Inocente como eu, você também acreditou na previsão do tempo quando disse que faria frio. Agora sei que você daria uma péssima cartomante: o frio chegou com três dias de atraso e estragou meu modelito. Quiromante de quinta, não me contou tudo que leu, eu sei. Leu entretanto, outras linhas incertas, percorridas em mim: na palma das minhas mãos, na conversa adentrando o adiantado da hora, na pouca distância entre nossos sorrisos. Entre nós.

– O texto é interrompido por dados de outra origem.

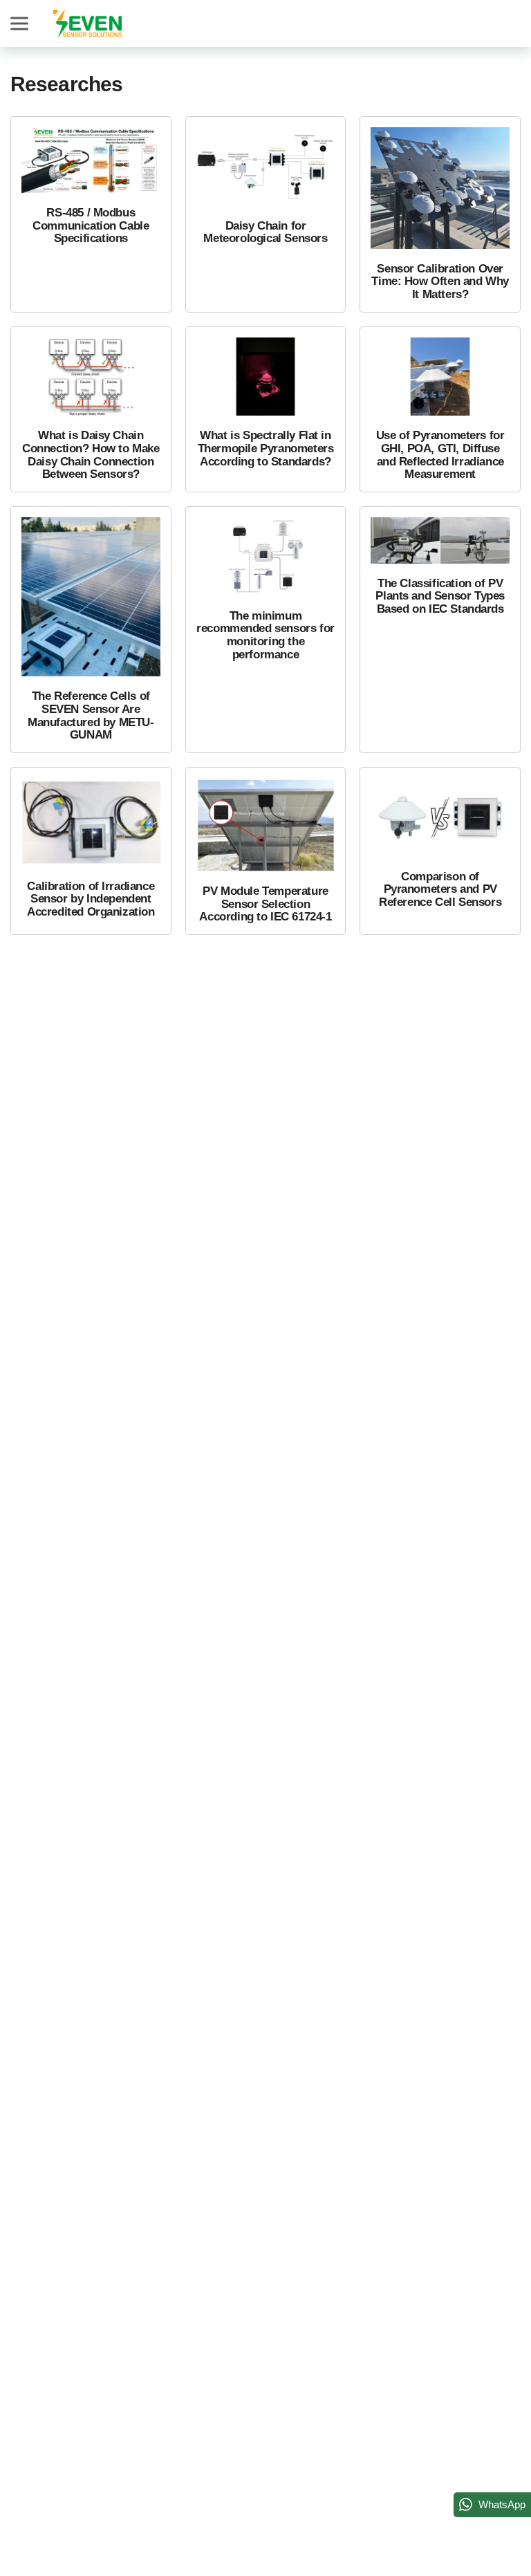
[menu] (21, 23)
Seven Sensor (87, 23)
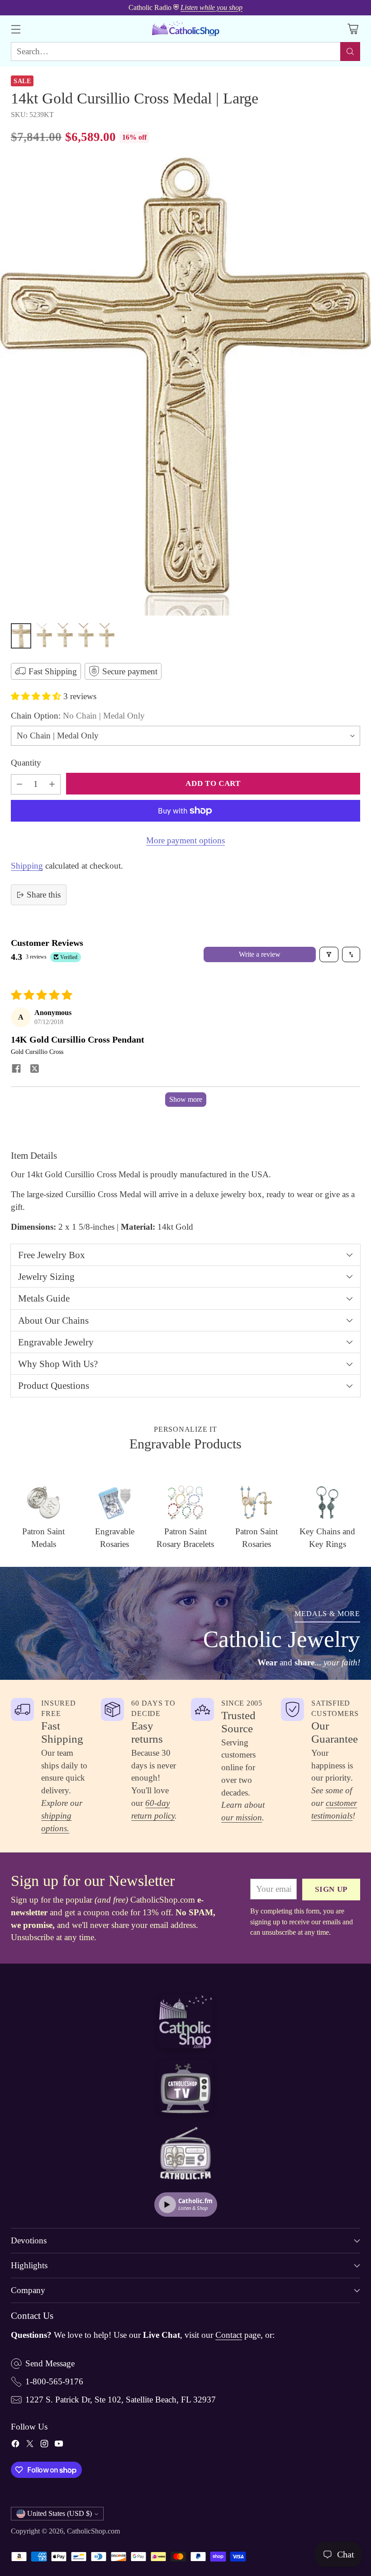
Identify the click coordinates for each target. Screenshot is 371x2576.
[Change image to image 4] (86, 636)
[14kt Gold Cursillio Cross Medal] (185, 386)
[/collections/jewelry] (185, 1623)
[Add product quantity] (52, 784)
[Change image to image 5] (106, 636)
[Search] (350, 51)
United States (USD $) (59, 2513)
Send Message (50, 2363)
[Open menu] (15, 28)
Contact (228, 2335)
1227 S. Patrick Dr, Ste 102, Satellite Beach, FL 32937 (120, 2399)
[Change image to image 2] (44, 636)
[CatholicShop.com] (185, 28)
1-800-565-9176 (54, 2381)
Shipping (27, 865)
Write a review (260, 954)
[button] (37, 696)
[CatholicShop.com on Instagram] (44, 2445)
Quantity (26, 762)
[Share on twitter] (34, 1069)
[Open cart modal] (352, 28)
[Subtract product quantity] (19, 784)
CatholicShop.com (93, 2531)
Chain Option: (78, 715)
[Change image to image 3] (65, 636)
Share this (44, 894)
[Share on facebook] (16, 1069)
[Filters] (328, 954)
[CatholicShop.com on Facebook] (15, 2445)
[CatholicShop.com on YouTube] (58, 2445)
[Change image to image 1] (21, 636)
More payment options (185, 840)
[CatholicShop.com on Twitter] (29, 2445)
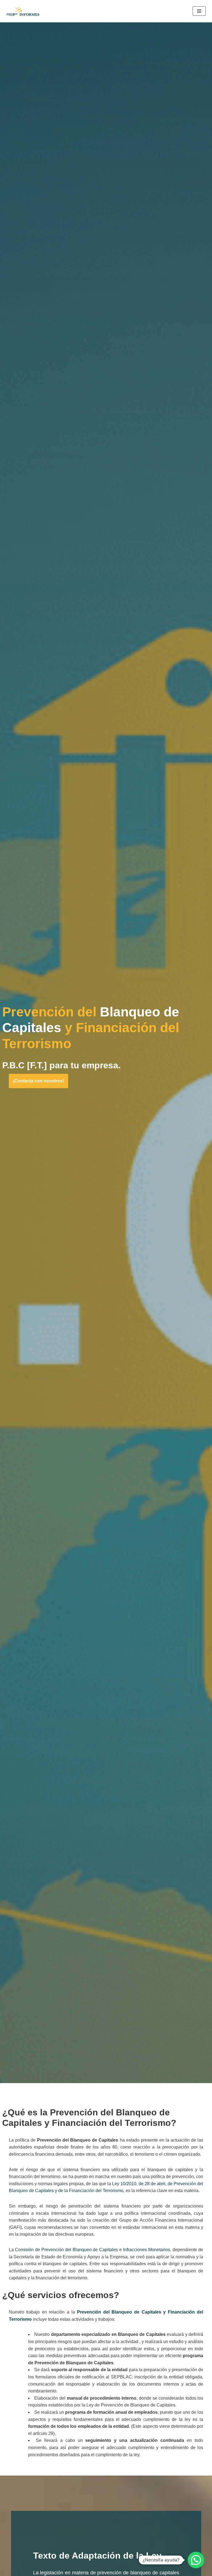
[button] (196, 2560)
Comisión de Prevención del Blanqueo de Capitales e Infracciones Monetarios (92, 2249)
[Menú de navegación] (199, 11)
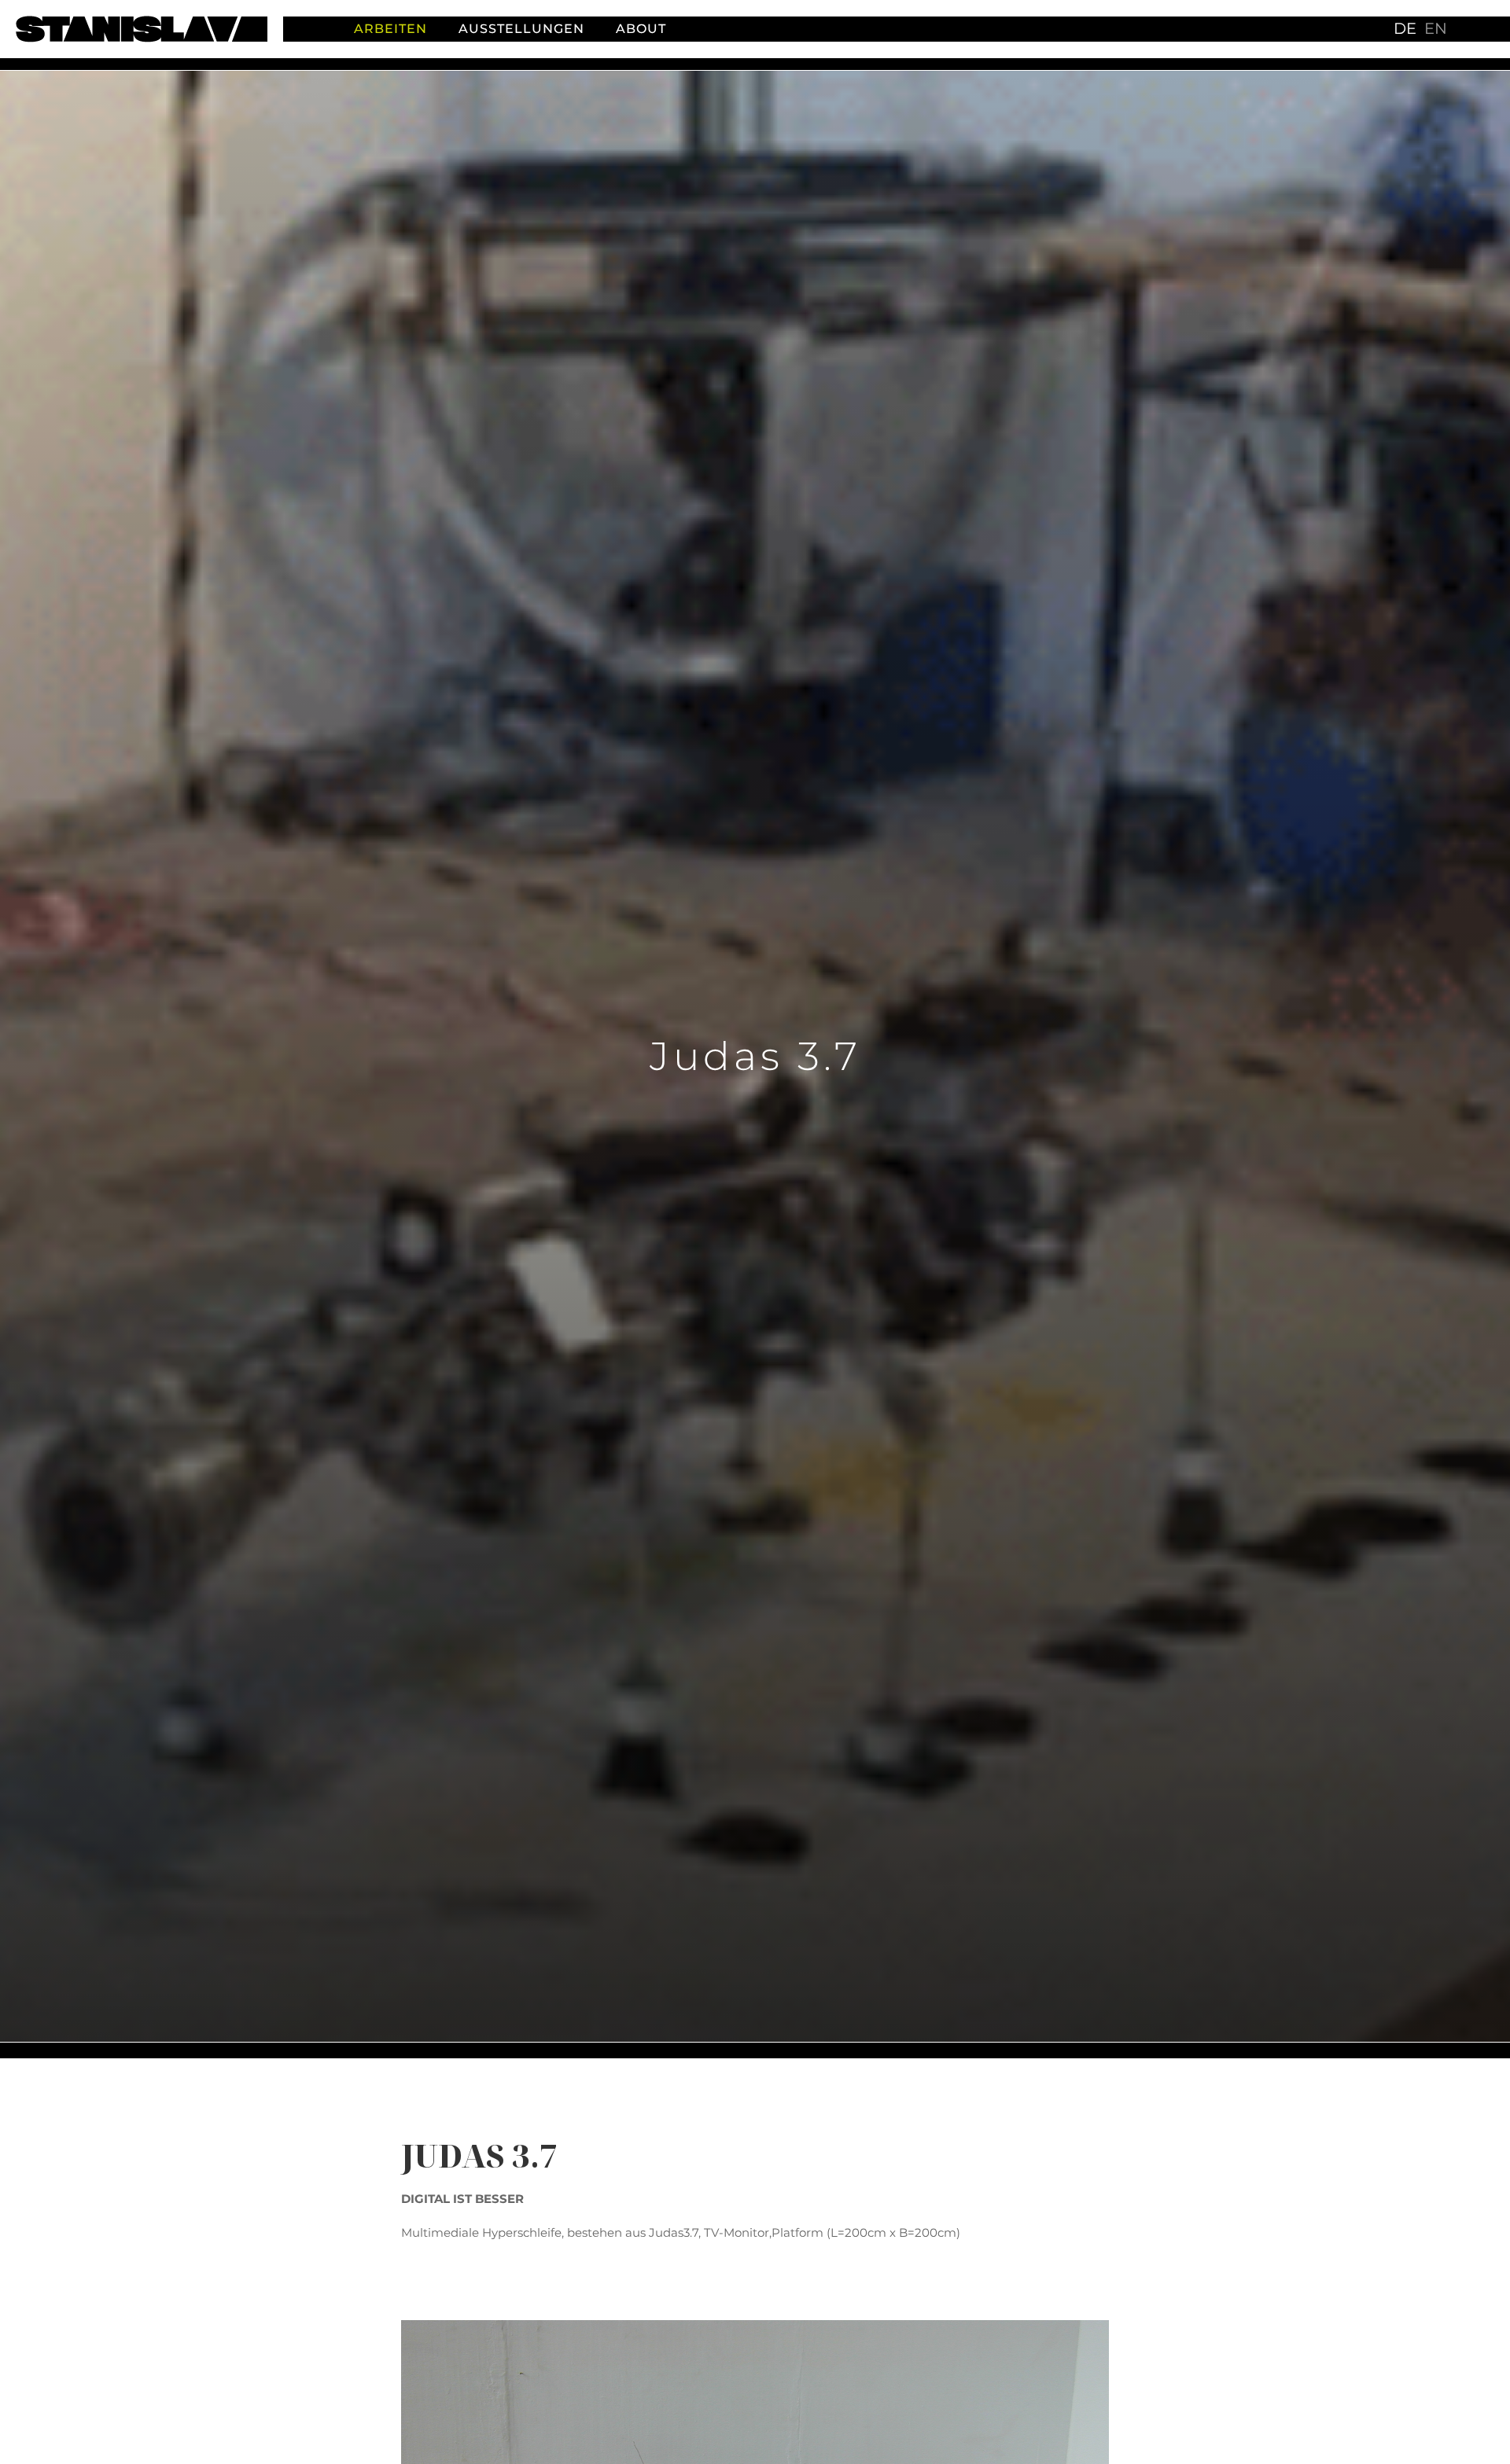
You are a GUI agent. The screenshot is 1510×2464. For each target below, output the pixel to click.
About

Sim, a felicidade é fortuita. Espoca em pequenos gestos, em grandes viagens, numa música, num sabor, numa tarde fria de cinza-fosco e bons acontecimentos. Ela espia por entre as frestas do que somos, do que sentimos; ela espreita da somatória insana das nossas decisões tão precisas quanto uma roleta-russa. Felicidade não cabe: aprende-se a dar espaço a ela, para que apareça, para que germine, para que se faça. É assim ou então o medo. O descompasso. O desperdício dos dias, dos risos, do que somos e do que, tão logo, não mais seremos. Felicidade descende de um ato de coragem, de um arroubo, de uma quase insanidade do ponto de vista de quem se fia em probabilidades.
Mas ela não está aqui para provar nada. Não está aqui para isso. Não está nem aí. A felicidade verte mesmo é da nossa falta de cuidado.
O frio que você previu se fez hoje. E pelo jeito fica um tempo. Já a felicidade não sei até quando. Sei que por enquanto, neste canto, permanece.